# Selected passage:
==================================================

Talking now about EBITA and profitability in the first 9 months. Group EBITA was EUR 686 million, up 8.5% from last year with a return on sales of 7.5%. This shows a good performance, on track with our plan. The EBITA reflects improving operating performance across the group, offsetting the lower contribution from the ATR and the Space manufacturing joint venture.

Looking at the main businesses in more detail. Helicopters' 9 months EBITA was EUR 270 million, up nearly 25% year-over-year, driven by higher revenues, a robust industrial performance and by the benefit of favorable product mix, due to the higher contribution from military and customer support and training activities, as well as from the revised terms of the U.K. pension scheme achieved in the last quarter in Q2.

In Defense Electronics, 9 months' EBITA was EUR 342 million, up 19% from last year, on the back of higher volumes and a very good growth at Leonardo DRS, where EBITA grew 38% to $160 million and ROS, the return on sale continued at an improving path to 6.4%.

In Aeronautics, EBITA was at a similar level, at EUR 165 million, with strong levels of profitability in the Aircraft Division, progress in Aerostructures, which was offset by weaker results in ATR, where, as we expected, the challenges continue to be tough in Q3, with delays in deliveries and sales mix at lower margins than in recent years. The contribution from ATR in the first 9 months was EUR 4 million compared to EUR 31 million the previous year.

Then in Space, in the first 9 months, we also saw a lower contribution and continuing challenges in the Space manufacturing business, as we said at the half year presentation.

Elsewhere, our other joint ventures, Telespazio and MBDA, performed well and in line with expectations. We have also been continuing to invest in central functions within the corporate, with the goal to continue to build the infrastructure and the backbone for growth, especially on the international commercial side. But again, looking at the group overall, we see an EBITA and profitability performance on track with our plan.

==================================================

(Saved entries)

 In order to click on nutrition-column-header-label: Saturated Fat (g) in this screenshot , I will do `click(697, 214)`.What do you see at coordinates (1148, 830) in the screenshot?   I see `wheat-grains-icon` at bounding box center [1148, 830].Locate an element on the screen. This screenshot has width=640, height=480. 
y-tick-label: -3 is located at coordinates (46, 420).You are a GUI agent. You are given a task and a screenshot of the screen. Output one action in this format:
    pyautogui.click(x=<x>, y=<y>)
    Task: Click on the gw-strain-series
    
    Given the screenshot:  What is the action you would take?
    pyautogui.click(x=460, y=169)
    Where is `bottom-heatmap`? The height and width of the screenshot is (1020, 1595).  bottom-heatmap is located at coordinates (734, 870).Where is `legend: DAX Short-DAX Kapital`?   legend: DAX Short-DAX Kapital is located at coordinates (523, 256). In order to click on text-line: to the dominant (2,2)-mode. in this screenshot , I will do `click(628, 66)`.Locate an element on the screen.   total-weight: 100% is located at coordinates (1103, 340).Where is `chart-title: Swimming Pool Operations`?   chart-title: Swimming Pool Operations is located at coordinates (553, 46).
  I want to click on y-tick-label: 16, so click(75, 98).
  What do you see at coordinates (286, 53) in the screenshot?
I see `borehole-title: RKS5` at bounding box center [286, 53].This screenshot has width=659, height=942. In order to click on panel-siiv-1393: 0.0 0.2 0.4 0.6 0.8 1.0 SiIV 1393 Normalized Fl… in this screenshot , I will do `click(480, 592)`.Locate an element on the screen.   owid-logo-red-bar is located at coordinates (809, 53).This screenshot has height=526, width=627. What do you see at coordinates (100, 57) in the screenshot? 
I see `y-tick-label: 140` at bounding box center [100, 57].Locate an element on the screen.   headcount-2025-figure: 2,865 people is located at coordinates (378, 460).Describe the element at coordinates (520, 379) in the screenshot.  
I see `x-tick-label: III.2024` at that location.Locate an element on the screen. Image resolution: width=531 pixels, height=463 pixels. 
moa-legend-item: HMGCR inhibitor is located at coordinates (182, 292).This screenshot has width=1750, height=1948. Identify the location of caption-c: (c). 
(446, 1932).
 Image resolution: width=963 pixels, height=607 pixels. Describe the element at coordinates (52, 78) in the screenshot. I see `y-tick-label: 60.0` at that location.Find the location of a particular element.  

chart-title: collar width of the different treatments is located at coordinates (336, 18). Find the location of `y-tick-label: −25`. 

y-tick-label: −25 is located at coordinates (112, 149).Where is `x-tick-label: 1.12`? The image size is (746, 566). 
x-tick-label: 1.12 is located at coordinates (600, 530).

==================================================

# Problem set:
1. Duplicate the passage of the earnings remarks starting at "Then in Space, in" and ending at "performance on track with our plan.".
2. Go on with the earnings remarks on group EBITA and profitability from the point where they stop.

# Per-task answers:
1.
Then in Space, in the first 9 months, we also saw a lower contribution and continuing challenges in the Space manufacturing business, as we said at the half year presentation.

Elsewhere, our other joint ventures, Telespazio and MBDA, performed well and in line with expectations. We have also been continuing to invest in central functions within the corporate, with the goal to continue to build the infrastructure and the backbone for growth, especially on the international commercial side. But again, looking at the group overall, we see an EBITA and profitability performance on track with our plan.

2.
Looking further down to the bottom line, the net result benefited from our improved operating results, writing to EUR 465 million compared to EUR 263 million last year. There are a number of positive factors here. You can see significantly reduced restructuring costs. These fell materially from EUR 186 million -- EUR 187 million to only EUR 80 million in the first 9 months of 2019.

Last year's figure included the one-off restructuring cost of the early retirement plan agreed with the unions in Italy, which accounted for approximately EUR 170 million. We still expect some restructuring costs for the full year, and they will be in line with the guidance already provided that is less than EUR 100 million.

PPA expenses were lower, being mainly linked to the original Leonardo DRS acquisition. And we have had a positive effect from the release of the provision set against the guarantees given up on the disposal of AnsaldoBreda.

Our net financial expenses in the 9 months to September were in line with expectations. You see that we are also announcing today a tender offer to repurchase any and all of our U.S. listed notes outstanding for a total amount of EUR 432 million.

This is in line with the financial strategy to lower financial expenses. The repurchase will have a materially positive NPV for us. The tender offer will close on November 15, and depending on the take-up, we see a charge to this year's P&L of up to EUR 75 million if all the bonds were to be tendered, as the notes are trading above par in the market.

Then talking about group free operating cash flow. We have seen the usual seasonal outflow in the period to September, together with the different profile of some programs, such as EFA Kuwait and NH90 Qatar, where in Q3 2018 we had received advanced payments.

We are very focused on achieving our cash flow targets. And as ever, Q4 is the key quarter of the year. We are on track for full year and we are seeing good progress across all businesses.

Now to sum up and to see how we see the full year. What stands out is our commercial performance and positive momentum, our strong top line growth across our businesses and the delivering of our profitability in Helicopters, Defense Electronics & Security, as well as Aeronautics. As you have heard, our main businesses has performed well in the first 9 months, all in all, in line with our expectations.

At the same time, we have seen some weakness in the contribution from ATR and Space manufacturing and these strategic joint ventures will perform below expectations for the full year.

For ATR, the weaker performance is mainly due to an unfavorable mix and some shift in deliveries. ATR remains an excellent business, is a leader in its market. Customers really like its products, and we are investing in new versions, for example, the Short Take-Off and Landing version, the STOL, which we have just launched. Management priority has been securing a solid backlog to support a stronger and steadier revenue outlook.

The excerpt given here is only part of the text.